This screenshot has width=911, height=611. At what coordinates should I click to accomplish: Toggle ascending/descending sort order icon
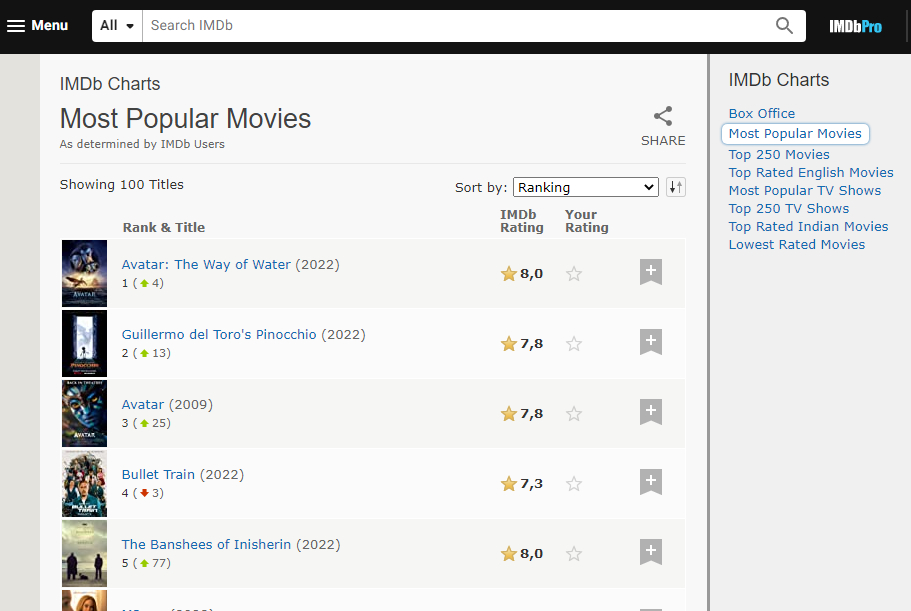676,187
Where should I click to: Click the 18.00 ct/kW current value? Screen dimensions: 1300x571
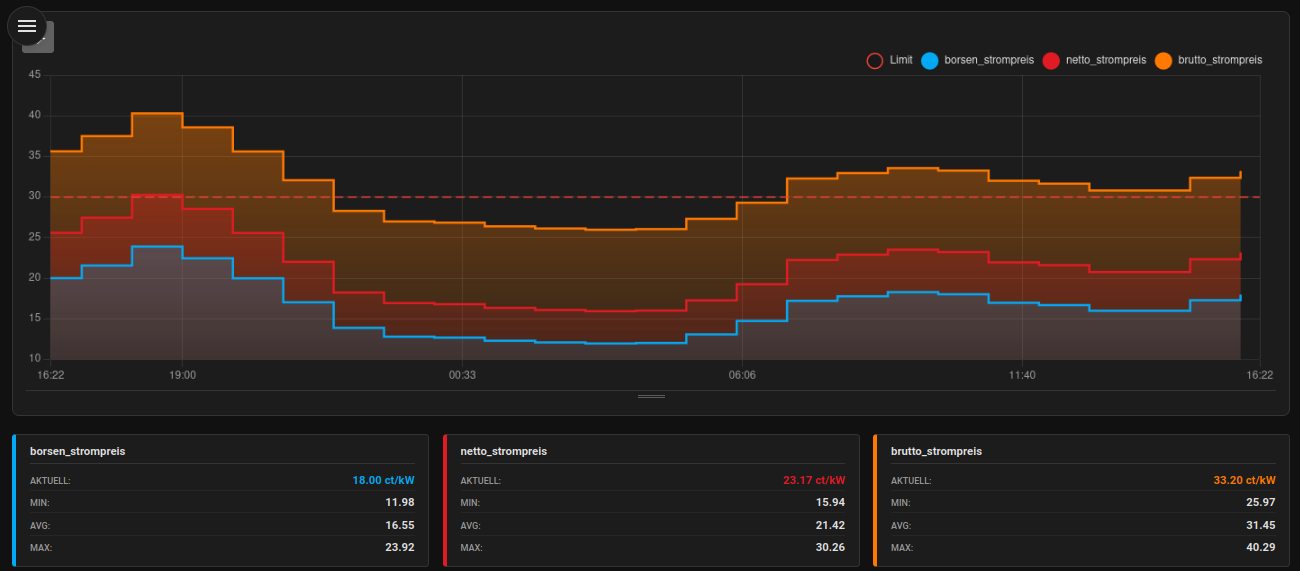tap(383, 480)
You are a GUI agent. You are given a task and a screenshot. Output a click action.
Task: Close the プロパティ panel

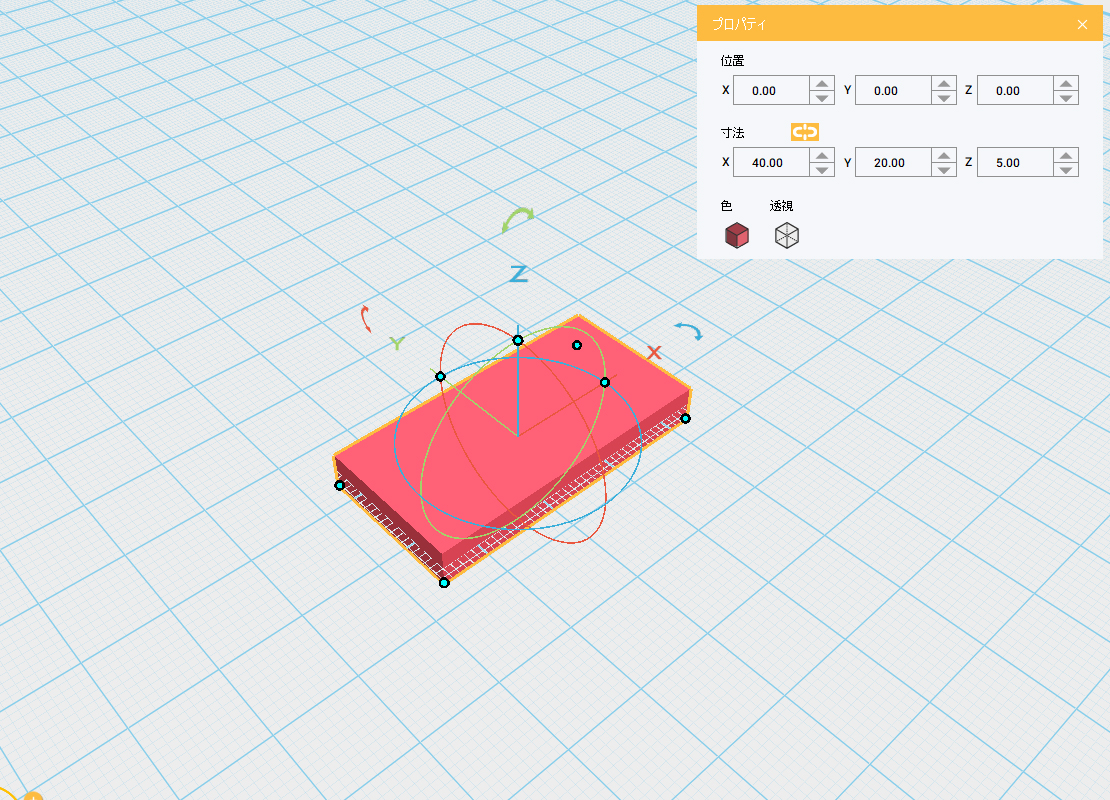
++++++
### Work to complete
The lines wanted are those from the one with "You are a GUI" to the end of the entries above, repeated exactly, both ends included. Leave out the pictures.

### Response for this exercise
You are a GUI agent. You are given a task and a screenshot. Output a click action.
Task: Close the プロパティ panel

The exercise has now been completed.